◆ **REQUIRED WORK**:
Please print the entries below exactly, from the line with "Kranaufstellung - Bauvorhaben" through the line with "Über das Projekt (93, 1774)", including both of those lines and leaving out all others.

Collected data entries
● ● ● ● ●

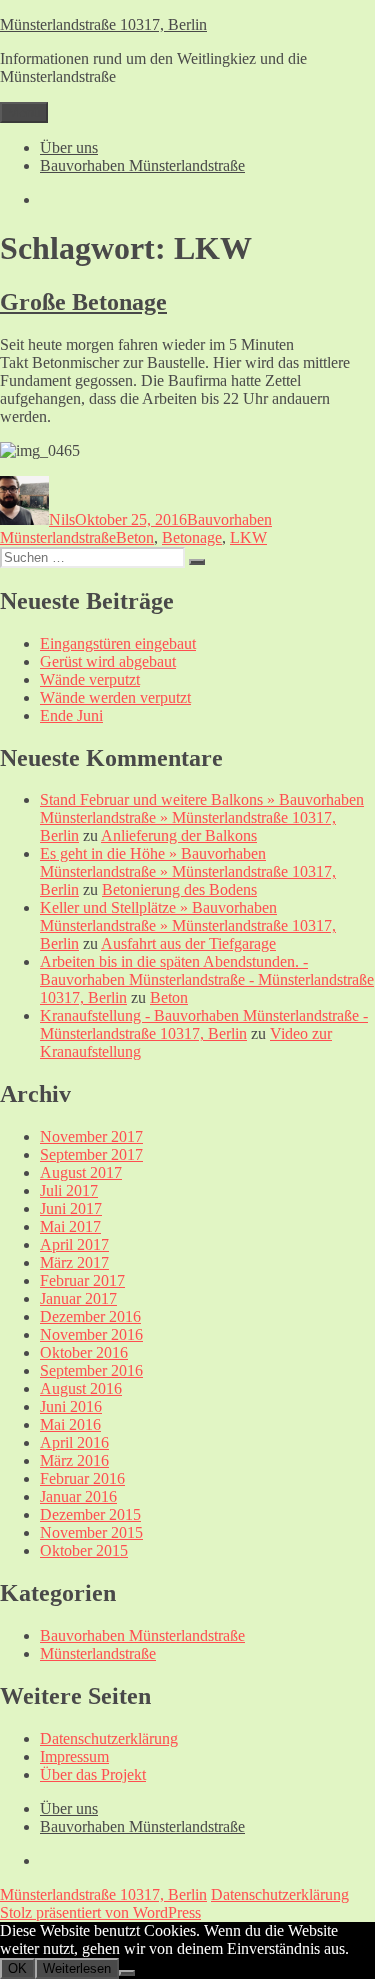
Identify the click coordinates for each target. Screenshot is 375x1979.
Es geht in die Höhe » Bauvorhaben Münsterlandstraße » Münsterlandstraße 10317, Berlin (188, 871)
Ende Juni (71, 715)
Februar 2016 (82, 1478)
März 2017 (74, 1262)
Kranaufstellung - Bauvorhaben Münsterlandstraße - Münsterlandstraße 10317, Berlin (204, 1024)
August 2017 (81, 1172)
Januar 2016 (78, 1496)
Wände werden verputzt (115, 697)
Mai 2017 (70, 1226)
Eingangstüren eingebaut (118, 643)
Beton (135, 537)
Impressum (74, 1756)
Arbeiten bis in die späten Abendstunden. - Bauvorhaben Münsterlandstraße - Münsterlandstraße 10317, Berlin (207, 979)
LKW (248, 537)
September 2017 (91, 1154)
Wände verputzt (90, 679)
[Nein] (127, 1973)
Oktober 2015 (84, 1550)
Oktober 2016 (84, 1352)
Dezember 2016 (90, 1316)
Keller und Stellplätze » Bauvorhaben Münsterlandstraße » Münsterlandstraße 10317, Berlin (188, 925)
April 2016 (74, 1442)
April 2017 (74, 1244)
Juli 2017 (69, 1190)
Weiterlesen (77, 1968)
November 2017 (91, 1136)
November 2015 (91, 1532)
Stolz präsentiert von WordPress (100, 1912)
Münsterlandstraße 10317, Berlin (103, 24)
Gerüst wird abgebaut (108, 661)
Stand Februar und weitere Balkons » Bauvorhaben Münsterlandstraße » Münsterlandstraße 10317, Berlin (202, 817)
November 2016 (91, 1334)
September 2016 (91, 1370)
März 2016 (74, 1460)
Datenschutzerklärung (109, 1738)
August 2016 (81, 1388)
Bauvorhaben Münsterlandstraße (142, 165)
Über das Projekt (93, 1774)
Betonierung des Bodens (179, 889)
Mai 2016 (70, 1424)
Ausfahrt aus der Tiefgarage (188, 943)
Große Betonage (83, 302)
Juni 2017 (71, 1208)
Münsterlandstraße (98, 1653)
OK (17, 1968)
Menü (24, 112)
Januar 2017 (78, 1298)
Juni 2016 (71, 1406)
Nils (62, 519)
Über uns (69, 147)
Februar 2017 (82, 1280)
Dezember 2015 (90, 1514)
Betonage (192, 537)
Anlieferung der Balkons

● ● ● ● ●

◆ **RESPONSE AREA**:
Kranaufstellung - Bauvorhaben Münsterlandstraße - Münsterlandstraße 10317, Berlin (204, 1024)
August 2017 (81, 1172)
Januar 2016 (78, 1496)
Wände werden verputzt (115, 697)
Mai 2017 (70, 1226)
Eingangstüren eingebaut (118, 643)
Beton (135, 537)
Impressum (74, 1756)
Arbeiten bis in die späten Abendstunden. - Bauvorhaben Münsterlandstraße - Münsterlandstraße 10317, Berlin (207, 979)
LKW (248, 537)
September 2017 (91, 1154)
Wände verputzt (90, 679)
[Nein] (127, 1973)
Oktober 2015 (84, 1550)
Oktober 2016 (84, 1352)
Dezember 2016 (90, 1316)
Keller und Stellplätze » Bauvorhaben Münsterlandstraße » Münsterlandstraße 10317, Berlin (188, 925)
April 2016 (74, 1442)
April 2017 (74, 1244)
Juli 2017 (69, 1190)
Weiterlesen (77, 1968)
November 2017 (91, 1136)
November 2015 (91, 1532)
Stolz präsentiert von WordPress (100, 1912)
Münsterlandstraße 10317, Berlin (103, 24)
Gerüst wird abgebaut (108, 661)
Stand Februar und weitere Balkons » Bauvorhaben Münsterlandstraße » Münsterlandstraße 10317, Berlin (202, 817)
November 2016 (91, 1334)
September 2016 (91, 1370)
März 2016 (74, 1460)
Datenschutzerklärung (109, 1738)
August 2016 (81, 1388)
Bauvorhaben Münsterlandstraße (142, 165)
Über das Projekt (93, 1774)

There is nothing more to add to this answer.